Dataset records
——————————

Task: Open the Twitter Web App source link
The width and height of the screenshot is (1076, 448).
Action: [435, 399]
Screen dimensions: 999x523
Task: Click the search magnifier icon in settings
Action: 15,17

——————————

> [GOAL OF THE EXERCISE]
Output the lines above verbatim and in full.

> [EXPECTED ANSWER]
Task: Open the Twitter Web App source link
The width and height of the screenshot is (1076, 448).
Action: [435, 399]
Screen dimensions: 999x523
Task: Click the search magnifier icon in settings
Action: 15,17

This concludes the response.